In any case, it is still interesting to review the experiment and thinking process used by GoogLeNet and achieve reasonable accuracy (i.e. better than AlexNet, but not as good as VGG).
3.1 GoogLeNet experiment #1
In the first GoogLeNet experiment, the SGD optimizer is used, and the initial learning rate is 1e-2, which is the basic learning rate recommended by the author, as well as the momentum term 0.9 and L2 weight attenuation 0.0002. As far as I know, these optimizer parameters are exact parameters of Szegedy et al. Then I started training with the following commands:
As demonstrated by the first 15 epochs, learning is very unstable when checking the verification set (above, upper left corner). As the verification loss increases significantly, the verification accuracy decreases sharply. In order to combat volatility, I stopped training after the 15th epoch, reduced the learning rate to 1e-3, and then resumed training:
This update resulted in a complete stagnation of network performance after a slight improvement in accuracy (figure, upper right corner). To verify that the stagnation is indeed true, I stopped training after the 25th epoch, reduced the learning rate to 1e-4, and then continued training for the other 5 epochs:
As my figure shows, the accuracy is slightly improved because SGD can navigate to areas with low loss, but overall, The training has leveled off (figure, bottom). After epoch30, I terminated the training and carefully reviewed the results. A quick check of the log showed that I achieved 57.75% rank-1 and 81.15% rank-5 accuracy on the verification set. Although this is not a bad start, it is far from what I expected: between the accuracy of AlexNet and VGGNet
3.2 GoogLeNet experiment #2
Considering the extreme fluctuation of 1e-2 learning rate, I decided to restart training completely. This time, I used the basic learning rate of 1e-3 to help smooth the learning process. I used the same network architecture, momentum and L2 regularization as the previous experiments. This method leads to stable learning; However, this process is very slow (below, upper left corner).

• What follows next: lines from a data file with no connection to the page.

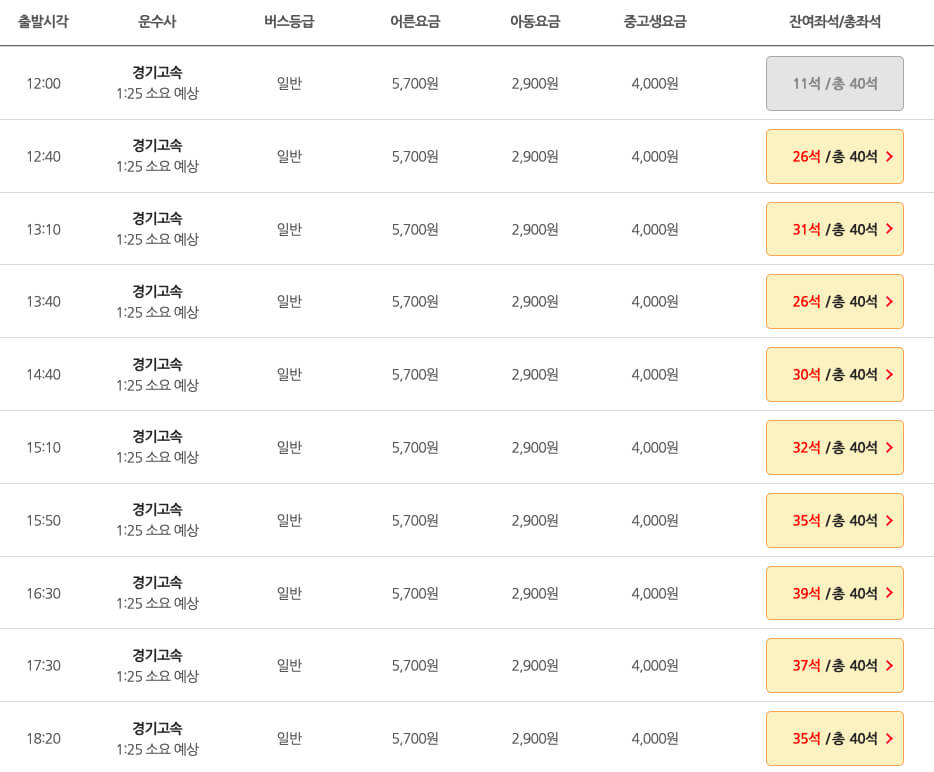Viewport: 934px width, 772px height.
Task: Click the chevron beside 35석 on 15:50 row
Action: coord(891,520)
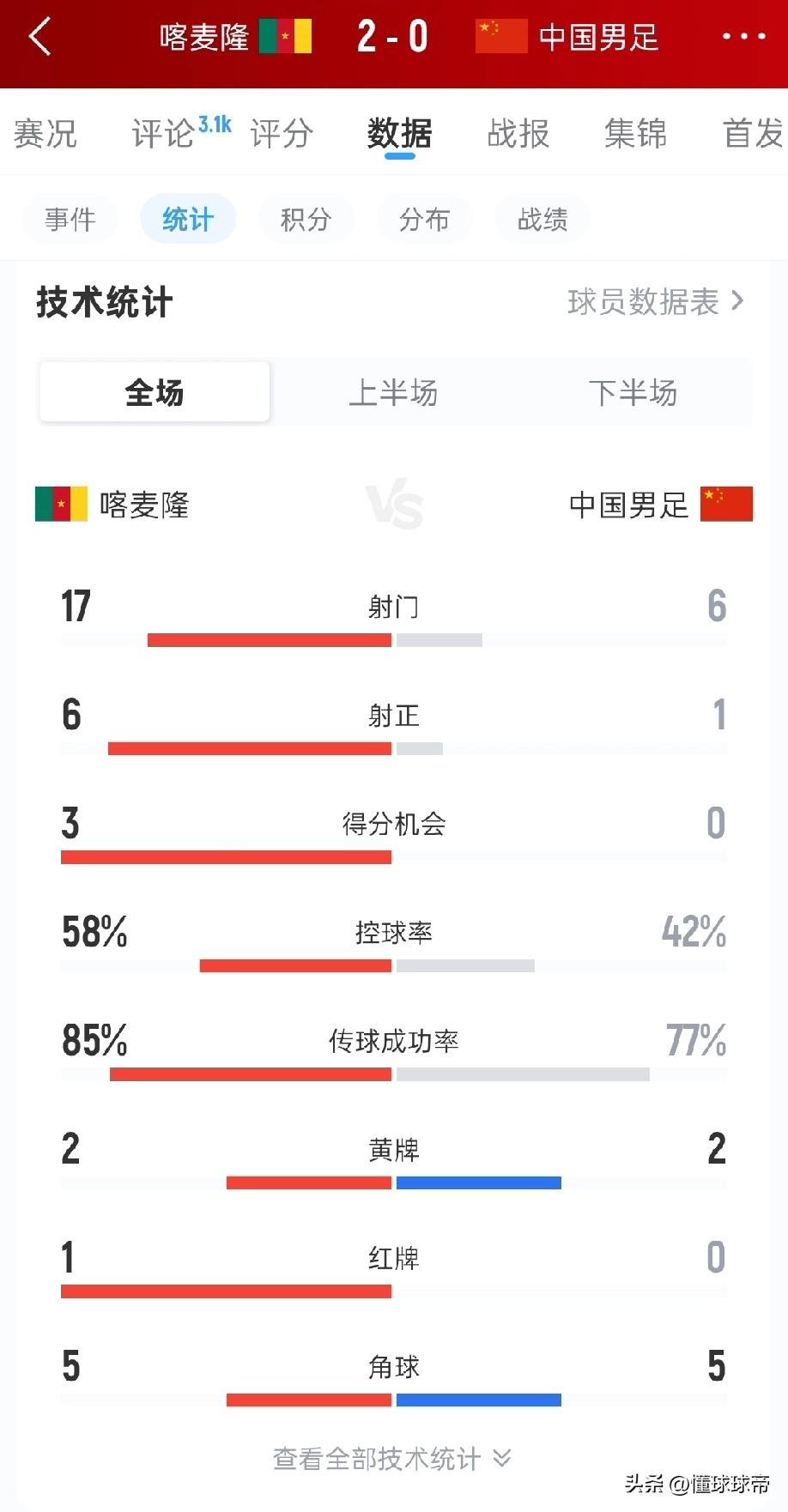The height and width of the screenshot is (1512, 788).
Task: Open 球员数据表 player data table
Action: point(655,302)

As learning began to slow down significantly around epoch 70, I stopped training, reduced the learning rate to 1e-4, and then continued training:
As we expected, we can see a small increase in accuracy and a reduction in loss, but learning again failed to make progress (figure, upper right corner). I asked GoogLeNet to continue epoch80, then stopped training again, and reduced my learning rate by an order of magnitude to 1e-5:
As you can now expect, the result is stagnation (figure, bottom). After the 85th epoch, I completely stopped training. Unfortunately, this experiment performed poorly - I only achieved 53.67% rank-1 and 77.85% rank-5 verification accuracy, which is worse than my first experiment.

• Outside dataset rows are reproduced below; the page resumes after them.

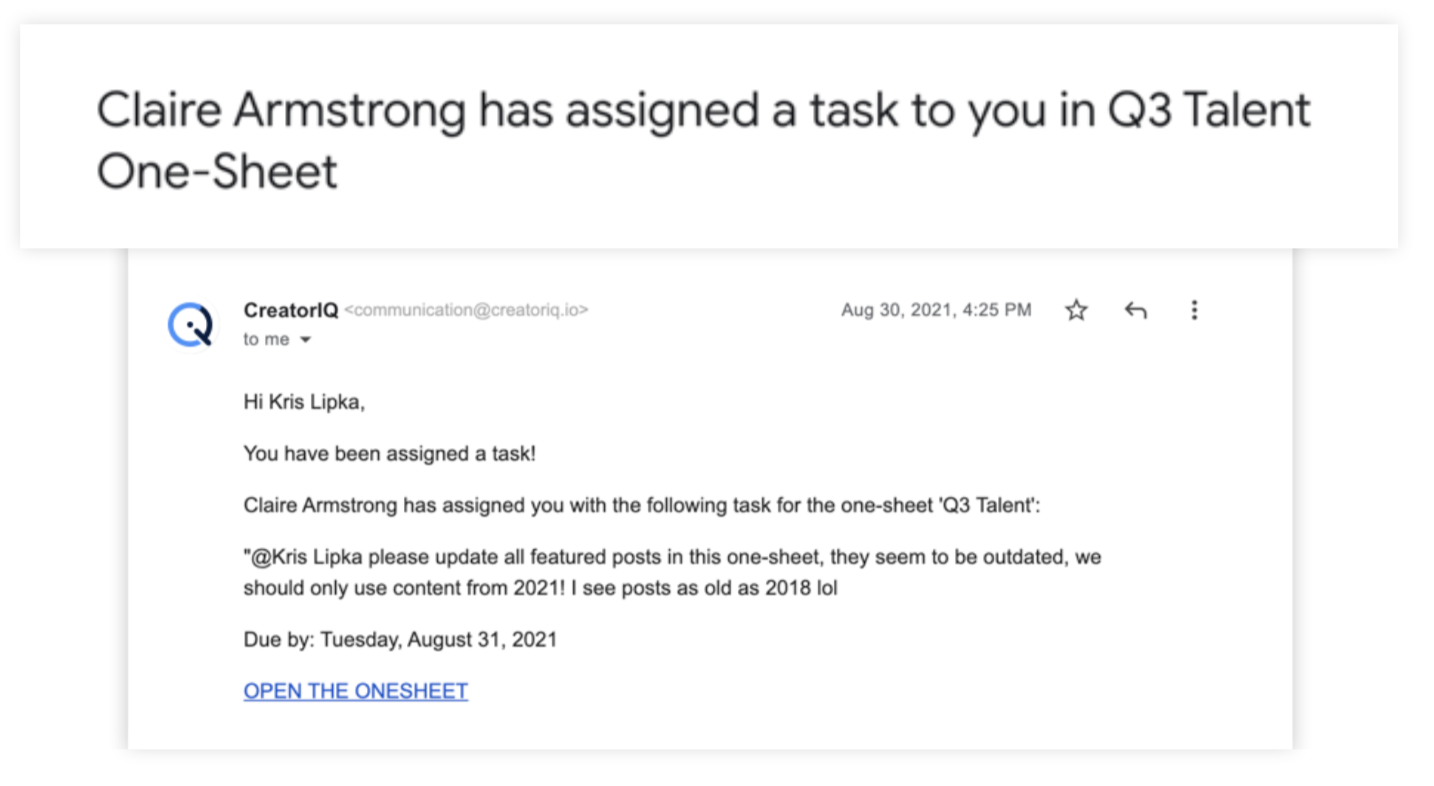The width and height of the screenshot is (1434, 786).
Task: Click the 'You have been assigned a task!' line
Action: [390, 454]
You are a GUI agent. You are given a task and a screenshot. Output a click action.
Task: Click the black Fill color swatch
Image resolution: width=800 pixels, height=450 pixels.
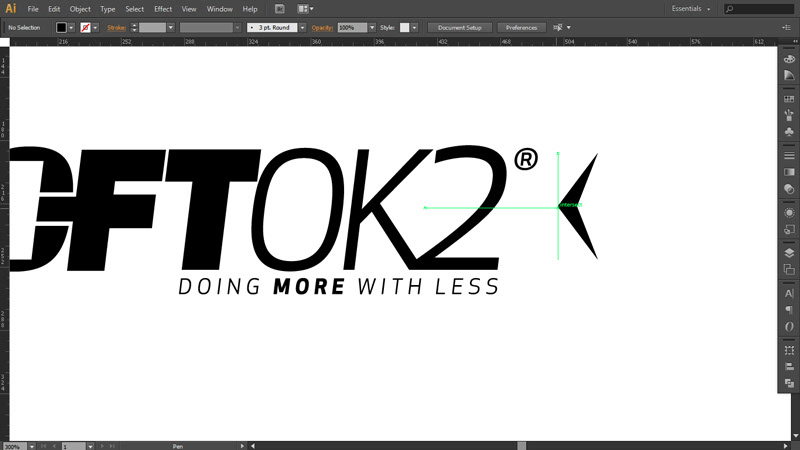(x=62, y=27)
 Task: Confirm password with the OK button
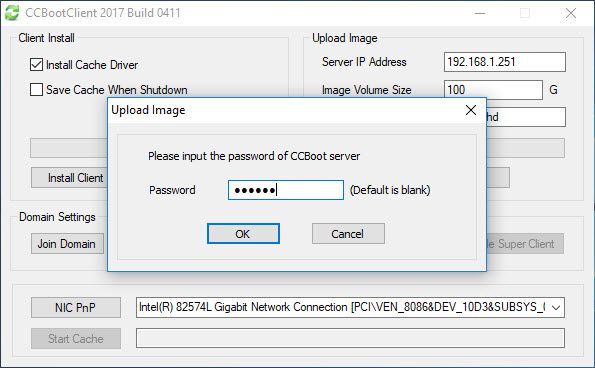[243, 234]
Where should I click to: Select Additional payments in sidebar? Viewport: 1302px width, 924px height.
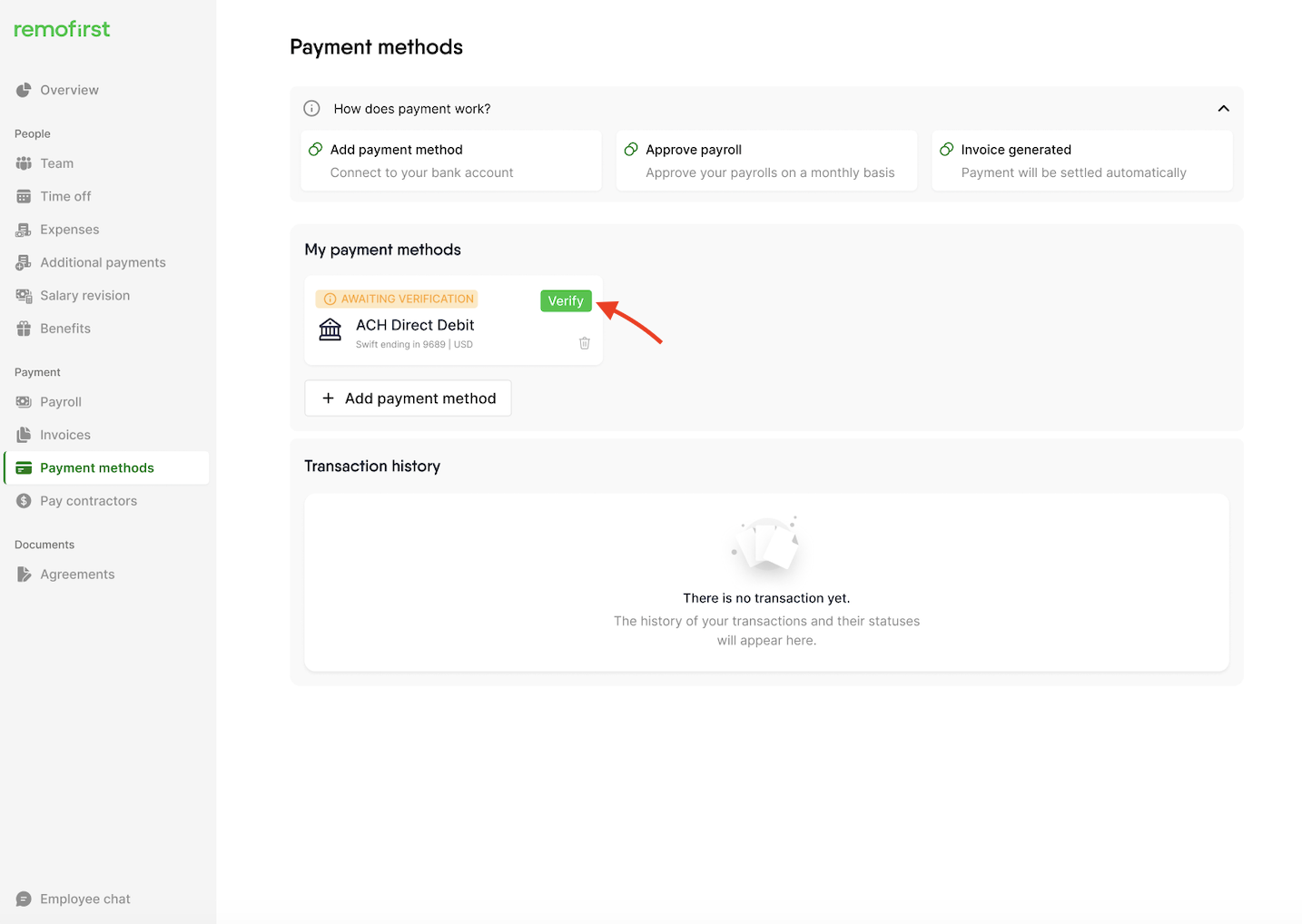103,262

3.3 GoogLeNet experiment #3
In view of my experience in using GoogLeNet and Tiny ImageNet in the Practitioner Bundle, I decided to replace Adam's SGD optimizer with an initial (default) learning rate of 1e-3. Using this method, I followed the learning rate decay schedule shown in the table below.

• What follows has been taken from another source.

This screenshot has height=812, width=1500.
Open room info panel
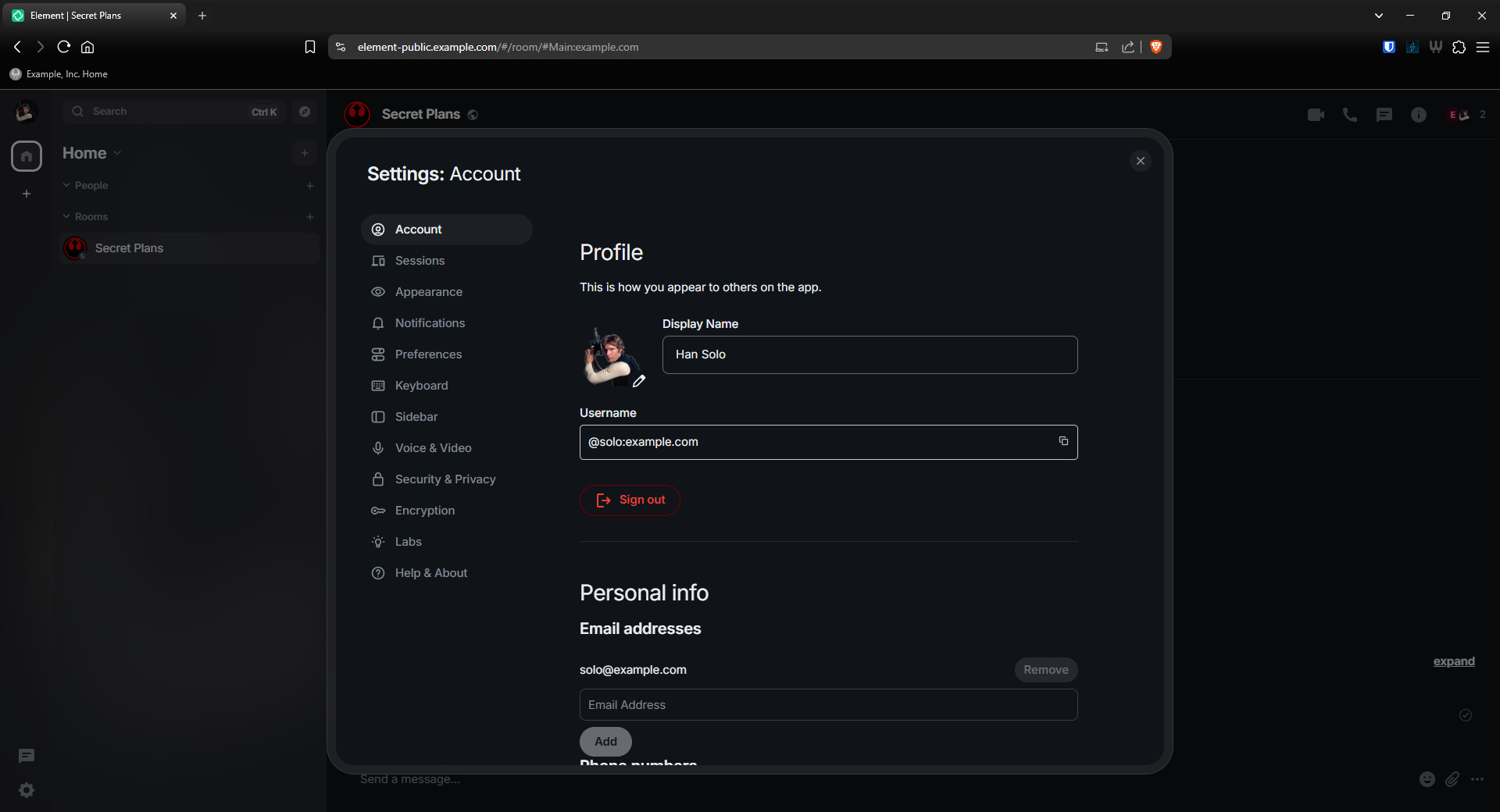click(x=1418, y=115)
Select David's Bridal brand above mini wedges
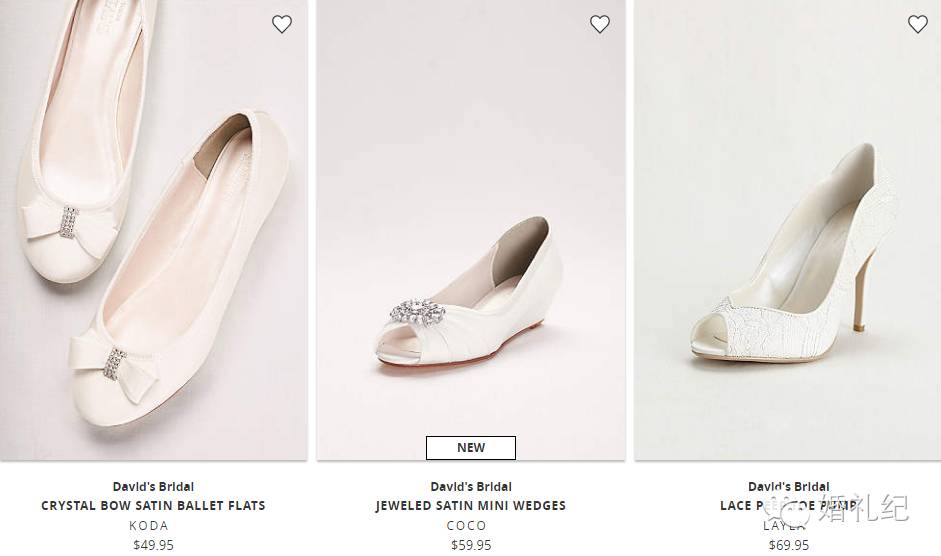Screen dimensions: 941x556 tap(470, 487)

The accuracy and loss diagram is shown in the figure below. Compared with other experiments, We can see that GoogLeNet + Adam quickly achieved a verification accuracy of > 50% (less than 10 epochs, compared with 15 epochs in experiment #1, this is only due to the change of learning rate). It can be seen that reducing the learning rate from 1e-3 to 1e-4 in period 30 introduces an improvement in accuracy. Unfortunately, there is no big jump in period 45. Switch to 1e-5 and continue training five epochs.
After the 50th epoch, stop training. Here, GoogLeNet achieves the accuracy of 63.45% rank-1 and 84.90% rank-5 in the verification set, which is much better than the first two experiments.
Test the model on the test set:
On the test set, we obtained 65.87% rank-1 and 87.48% rank-5 accuracy. This result is certainly better than AlexNet, but it can not be compared with 71.42% rank-1 and 90.03% rank-5 of VGG.